Simon T.:
Did you write about your story of your practice before reaching fourth path? I would like to know about it.
You can look at my practice journal on KFD. Towards the beginning, someone asked me a similar question, so I recounted the story from memory.
(If I had to characterize my own difficulties with attention, I would say that I strongly leaned towards the "speculative" phenotype described above.)
The most helpful method I used (getting me the first two paths very quickly) is here: http://kennethfolkdharma.wetpaint.com/thread/4647646/Drunken+Vipassana+Fist%3A+An+Introduction
Please note, I am explicitly telling you
not to try this with amphetamine or any prescription drug whatsoever. The method can be much more intense than my neutral writing style makes it seem. In combination with amphetamine or a prescription drug, you would be taking on great risk. However, you may find some useful ideas in my post which you might be able to apply, in a modified form, to your own case.
Simon T.:
Regarding "noting speed" you talked about in the other thread, I don't know yet. I never really managed to put well the noting into practice. I find that it obscure the object and it's not true awareness.
Have you taken something as simple as your visual field as an object to note? For example, staring at a wall, or a large or small kasina, or the visual field as a whole, and repeatedly noting "seeing...seeing..." during each individual moment that you notice that you are seeing the kasina or visual field?
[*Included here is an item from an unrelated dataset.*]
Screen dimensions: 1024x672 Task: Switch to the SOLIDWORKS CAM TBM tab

This is very simple, and the visual field is generally much more distinctive and clear than the motion of the abdomen (the traditional anchor of the noting technique)
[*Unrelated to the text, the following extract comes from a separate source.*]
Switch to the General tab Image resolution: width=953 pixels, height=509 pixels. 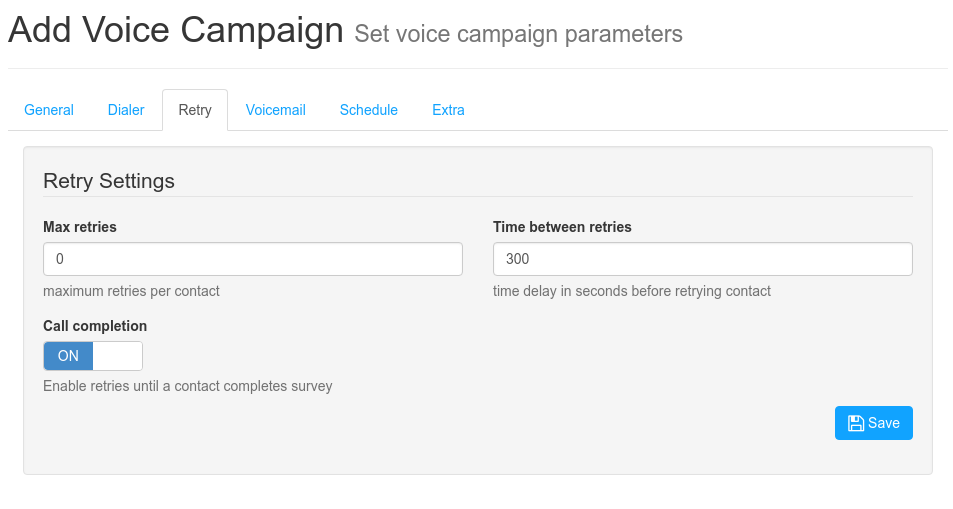click(x=49, y=110)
If you found that this was doable, you could move on to varying your noting speed in order to see if you could find a speed that keeps your attention grounded in the process of meditation and away from discursive thinking.
You could try different kasinas or different sensory modalities as well, if you were not satisfied with the results at this point.
This is what I had in mind by experimentation; take the bones of one technique, figure out how to make it work "well enough", and then keep varying the details and implementation until you get something that suits the idiosyncrasies of your mind especially well.
Keep in mind that rapidly noting "seeing" is one means of attending to the impermanence characteristic of sensory experience, and recognizing this thoroughly enough is sufficient to attain stream entry.
Monks, eye-contact is inconstant, changeable, alterable. Ear-contact... Nose-contact... Tongue-contact... Body-contact... Intellect-contact is inconstant, changeable, alterable.
One who knows and sees that these phenomena are this way is called a stream-enterer, steadfast, never again destined for states of woe, headed for self-awakening.